Most frequent prepositions #

df_preps = get_lexeme_by_type('prep')
df_cloud = df_preps.sort_values(by=['freq_lex'], ascending=False)
print_df = export_df_to_org_table(df_cloud, 100)

Fair enough, this is a good starting point to learn some words.

Most frequent names (people and places) #

Now lets see the 30 most cited names in scriptures

df_nmpr = get_lexeme_by_type('nmpr')
df_cloud = df_nmpr.sort_values(by=['freq_lex'], ascending=False)
print_df = export_df_to_org_table(df_cloud, 30)
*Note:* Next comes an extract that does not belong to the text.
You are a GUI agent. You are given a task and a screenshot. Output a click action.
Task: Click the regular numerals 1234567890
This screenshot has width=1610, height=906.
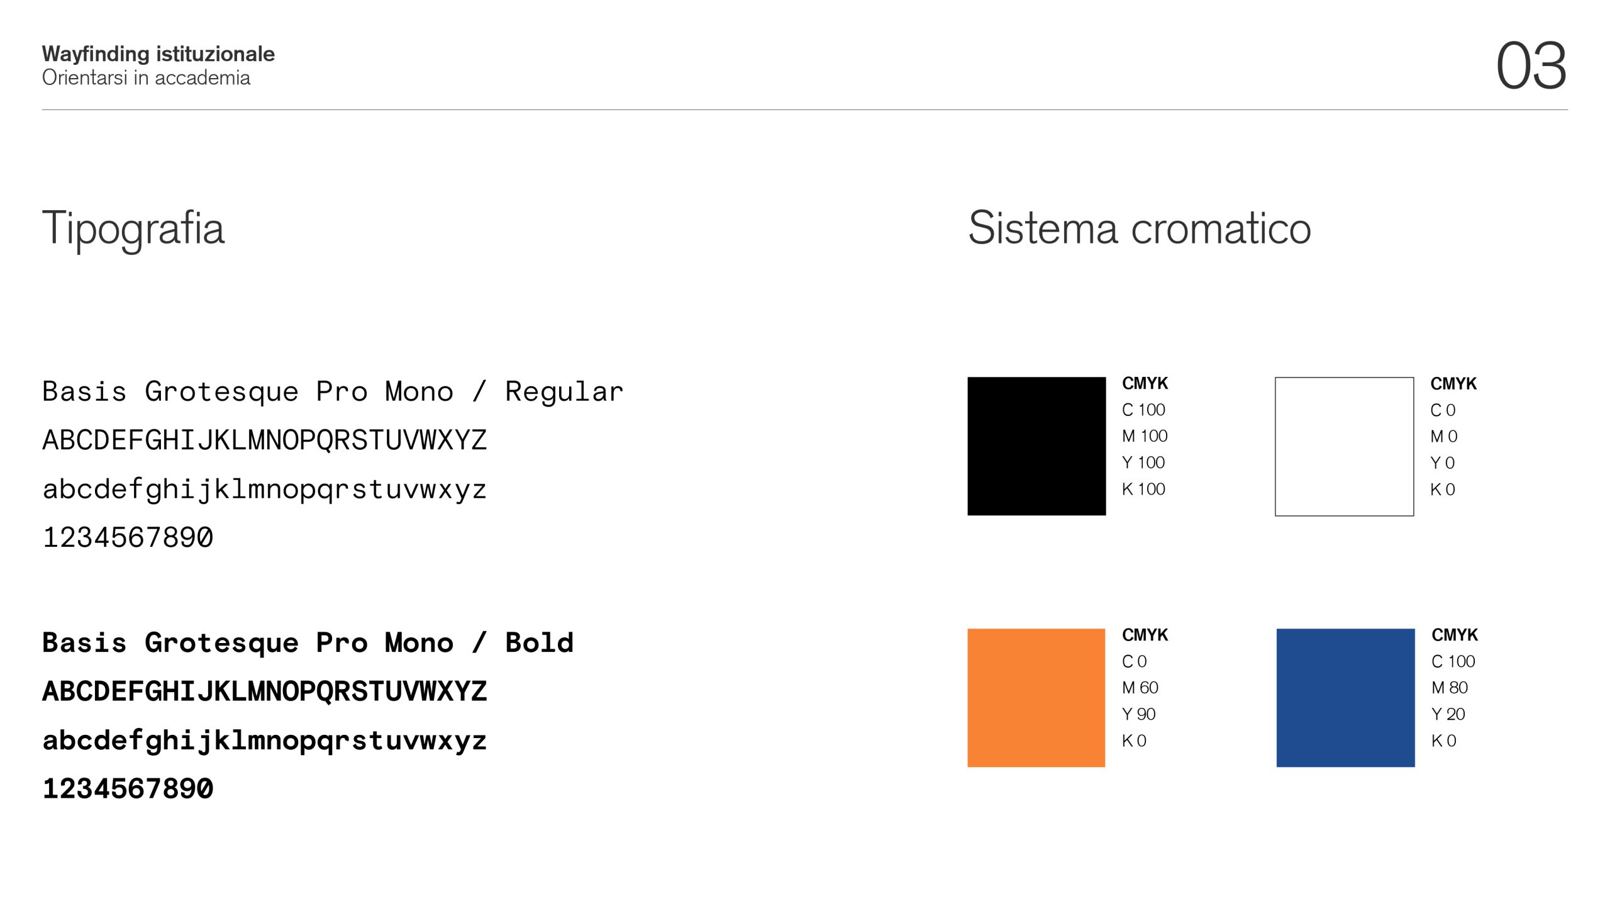point(128,537)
And now lets generate a cloud image for in the Hebrew

And also a cloud image for the English translations of those names

To me this is very exciting, with just some lines of code (and of course standing in the shoulders of giants that made TF possible and the BHSA dataset), we are able to perform simple tasks like this.

Most frequent verbs #

I want more, so lets repeat the same procedure but with verbs now. And lets increase the amount of verbs to 100 verbs sorted by frequency.

df_verbs = get_lexeme_by_type('verb')
df_cloud = df_verbs.sort_values(by=['freq_lex'], ascending=False)
print_df = export_df_to_org_table(df_cloud, 100)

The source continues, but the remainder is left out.